● **EXCERPT TO READ**:
####################

Also this week, someone had assumed that I was unmarried with a baby because I haven’t worn my wedding ring in months because it won’t slide past my swollen finger, even though I try it on every few days then put it back in my underwear drawer. I lost count of how many diapers I changed, hardly able to see anything through teary-blurred eyes. I thought about calling so many friends, but I kept thinking “No- don’t bother them. They’re busy. They’re dealing with their own stuff.” It took every last ounce of vulnerability to work up the courage to finally call my mother-in-law, text a friend who also has a newborn, and let Ben read these thoughts I’ve been feeling because ultimately, I feel strongly that I should be able to “handle” everything that happened this week.
I even locked Zadie in the car by accident. We got a new van last month- I’m still learning how to use it- the dang thing is too secure. So as I scraped snow off, it auto locked with her buckled into her carseat, and I just stared at her through the window apologizing while we waited for help. The thing is, I know I am going to disappoint my kids- it’s inevitable to some extent, right? But this incident was the guiltiest I have ever felt as a mom, even though it was completely accidental and she was fine! I kept hearing this slimy voice in my head all day that said, “Don’t disappoint them as much as you have been disappointed. They deserve a good childhood.” It was ridiculous and so much pressure to put on my sleep-deprived, anxious self.
The good news is I was actually able to laugh- after our roadside assistance told us it would be 90 minutes before they could come unlock the car, we called 911 and two of my former students drove up in a cop car to save the day. They saw me. I saw them. We couldn’t help but laugh. But the shame didn’t let me laugh very long.
I think self-harm for me lately has looked like scrolling past pages and pages of pointless nonsense on social media instead of sleeping, committing to things without writing them down, giving other people “better” energy than I even give to myself… it all added up, and it really tortured me this week. It didn’t help that Ben was (thankfully) busy this week with all sorts of cool music opportunities.

####################

● **WORK INSTRUCTION A**:
Answer these questions from the excerpt about a hard week.
(i) Why has the wedding ring stayed off for months?
(ii) How long did roadside assistance say it would take to come unlock the car?
(iii) What was Ben busy with this week?
● **WORK INSTRUCTION B**:
List every behavior that the excerpt about a hard week says self-harm has looked like lately.
● **WORK INSTRUCTION C**:
Does each statement agree with the excerpt about a hard week? Answer yes or no, and quote the words that decide it.
(i) The van was bought last month.
(ii) Zadie was hurt while locked in the car.
(iii) The officers who came to unlock the car were strangers to the writer.

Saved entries
####################

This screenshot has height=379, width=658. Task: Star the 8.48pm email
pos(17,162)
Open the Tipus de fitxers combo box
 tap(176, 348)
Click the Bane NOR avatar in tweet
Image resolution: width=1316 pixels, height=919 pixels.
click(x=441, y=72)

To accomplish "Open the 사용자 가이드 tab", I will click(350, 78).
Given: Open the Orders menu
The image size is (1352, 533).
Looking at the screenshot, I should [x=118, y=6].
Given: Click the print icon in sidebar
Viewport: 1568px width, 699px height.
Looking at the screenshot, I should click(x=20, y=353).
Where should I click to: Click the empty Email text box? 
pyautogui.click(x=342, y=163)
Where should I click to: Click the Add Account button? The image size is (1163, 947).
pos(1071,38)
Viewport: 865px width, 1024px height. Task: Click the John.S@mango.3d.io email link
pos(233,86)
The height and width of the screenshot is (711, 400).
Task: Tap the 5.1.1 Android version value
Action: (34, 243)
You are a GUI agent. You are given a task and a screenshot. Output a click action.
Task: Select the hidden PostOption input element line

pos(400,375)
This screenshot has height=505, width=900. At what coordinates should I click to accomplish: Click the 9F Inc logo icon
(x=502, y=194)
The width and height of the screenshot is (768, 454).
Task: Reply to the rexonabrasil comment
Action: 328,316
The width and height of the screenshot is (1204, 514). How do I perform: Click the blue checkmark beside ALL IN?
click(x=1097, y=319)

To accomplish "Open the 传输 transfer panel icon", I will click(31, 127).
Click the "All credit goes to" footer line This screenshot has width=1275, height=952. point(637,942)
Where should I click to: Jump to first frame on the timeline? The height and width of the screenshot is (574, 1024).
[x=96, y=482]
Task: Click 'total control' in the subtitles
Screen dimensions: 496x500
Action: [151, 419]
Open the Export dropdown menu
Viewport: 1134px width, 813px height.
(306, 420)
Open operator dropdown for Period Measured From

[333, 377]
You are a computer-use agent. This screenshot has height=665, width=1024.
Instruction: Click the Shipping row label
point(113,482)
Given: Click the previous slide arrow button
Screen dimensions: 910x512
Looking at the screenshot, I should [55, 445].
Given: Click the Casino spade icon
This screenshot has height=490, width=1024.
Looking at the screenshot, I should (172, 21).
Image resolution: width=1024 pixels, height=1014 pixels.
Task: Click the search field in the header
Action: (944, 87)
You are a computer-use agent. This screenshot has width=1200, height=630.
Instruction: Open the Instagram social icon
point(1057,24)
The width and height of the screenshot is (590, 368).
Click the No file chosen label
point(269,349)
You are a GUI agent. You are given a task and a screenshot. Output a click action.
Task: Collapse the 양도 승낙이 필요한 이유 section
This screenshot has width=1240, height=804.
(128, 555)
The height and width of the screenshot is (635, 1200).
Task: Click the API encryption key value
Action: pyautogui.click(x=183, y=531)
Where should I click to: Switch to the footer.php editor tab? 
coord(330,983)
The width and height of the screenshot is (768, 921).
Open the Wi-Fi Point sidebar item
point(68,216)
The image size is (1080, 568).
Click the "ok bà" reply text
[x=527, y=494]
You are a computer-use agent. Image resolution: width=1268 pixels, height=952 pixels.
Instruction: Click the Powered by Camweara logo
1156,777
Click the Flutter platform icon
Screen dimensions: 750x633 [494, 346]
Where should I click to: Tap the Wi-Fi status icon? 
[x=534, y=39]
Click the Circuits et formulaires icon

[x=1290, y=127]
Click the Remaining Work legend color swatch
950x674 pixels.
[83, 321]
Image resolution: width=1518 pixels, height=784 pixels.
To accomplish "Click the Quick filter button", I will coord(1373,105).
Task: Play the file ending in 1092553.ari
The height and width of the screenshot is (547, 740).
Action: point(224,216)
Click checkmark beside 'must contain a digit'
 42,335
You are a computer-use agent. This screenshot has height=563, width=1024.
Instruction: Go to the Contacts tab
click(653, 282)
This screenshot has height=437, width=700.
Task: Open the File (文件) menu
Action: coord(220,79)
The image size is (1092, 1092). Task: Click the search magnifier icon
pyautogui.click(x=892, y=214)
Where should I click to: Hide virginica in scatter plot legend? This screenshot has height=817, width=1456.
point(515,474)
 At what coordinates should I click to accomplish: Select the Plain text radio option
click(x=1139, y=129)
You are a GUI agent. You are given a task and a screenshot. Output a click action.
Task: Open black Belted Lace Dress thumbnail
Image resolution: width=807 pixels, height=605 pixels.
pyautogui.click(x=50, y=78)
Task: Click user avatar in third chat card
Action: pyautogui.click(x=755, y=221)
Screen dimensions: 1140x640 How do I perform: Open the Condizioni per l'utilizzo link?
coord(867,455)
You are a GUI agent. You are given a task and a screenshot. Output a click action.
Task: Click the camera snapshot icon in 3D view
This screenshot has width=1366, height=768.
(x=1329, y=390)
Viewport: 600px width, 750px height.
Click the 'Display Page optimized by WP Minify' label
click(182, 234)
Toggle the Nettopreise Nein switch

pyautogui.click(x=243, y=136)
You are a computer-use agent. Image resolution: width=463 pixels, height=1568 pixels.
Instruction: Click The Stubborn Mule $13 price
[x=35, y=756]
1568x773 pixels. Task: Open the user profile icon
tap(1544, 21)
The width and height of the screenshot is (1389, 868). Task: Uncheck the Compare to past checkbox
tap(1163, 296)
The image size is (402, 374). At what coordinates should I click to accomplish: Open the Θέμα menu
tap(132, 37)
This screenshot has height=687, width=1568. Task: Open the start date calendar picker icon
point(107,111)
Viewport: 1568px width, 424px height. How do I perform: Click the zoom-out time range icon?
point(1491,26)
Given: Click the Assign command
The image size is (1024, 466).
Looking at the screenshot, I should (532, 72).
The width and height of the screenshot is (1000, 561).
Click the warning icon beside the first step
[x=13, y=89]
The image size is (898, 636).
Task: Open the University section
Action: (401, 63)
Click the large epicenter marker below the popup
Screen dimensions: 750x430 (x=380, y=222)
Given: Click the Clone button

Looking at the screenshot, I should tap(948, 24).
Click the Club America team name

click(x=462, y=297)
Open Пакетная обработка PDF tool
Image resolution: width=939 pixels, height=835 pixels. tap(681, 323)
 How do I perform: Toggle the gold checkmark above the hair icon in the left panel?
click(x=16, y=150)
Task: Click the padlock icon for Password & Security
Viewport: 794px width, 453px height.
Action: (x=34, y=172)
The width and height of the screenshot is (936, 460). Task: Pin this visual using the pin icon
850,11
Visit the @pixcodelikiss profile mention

####################

● **TASK SOLUTION A**:
(i) It won't slide past the writer's swollen finger.
(ii) 90 minutes.
(iii) All sorts of cool music opportunities.

● **TASK SOLUTION B**:
- Scrolling past pages and pages of pointless nonsense on social media instead of sleeping
- Committing to things without writing them down
- Giving other people "better" energy than the writer gives to themself

● **TASK SOLUTION C**:
(i) Yes: "We got a new van last month"
(ii) No: "it was completely accidental and she was fine!"
(iii) No: "two of my former students drove up in a cop car to save the day"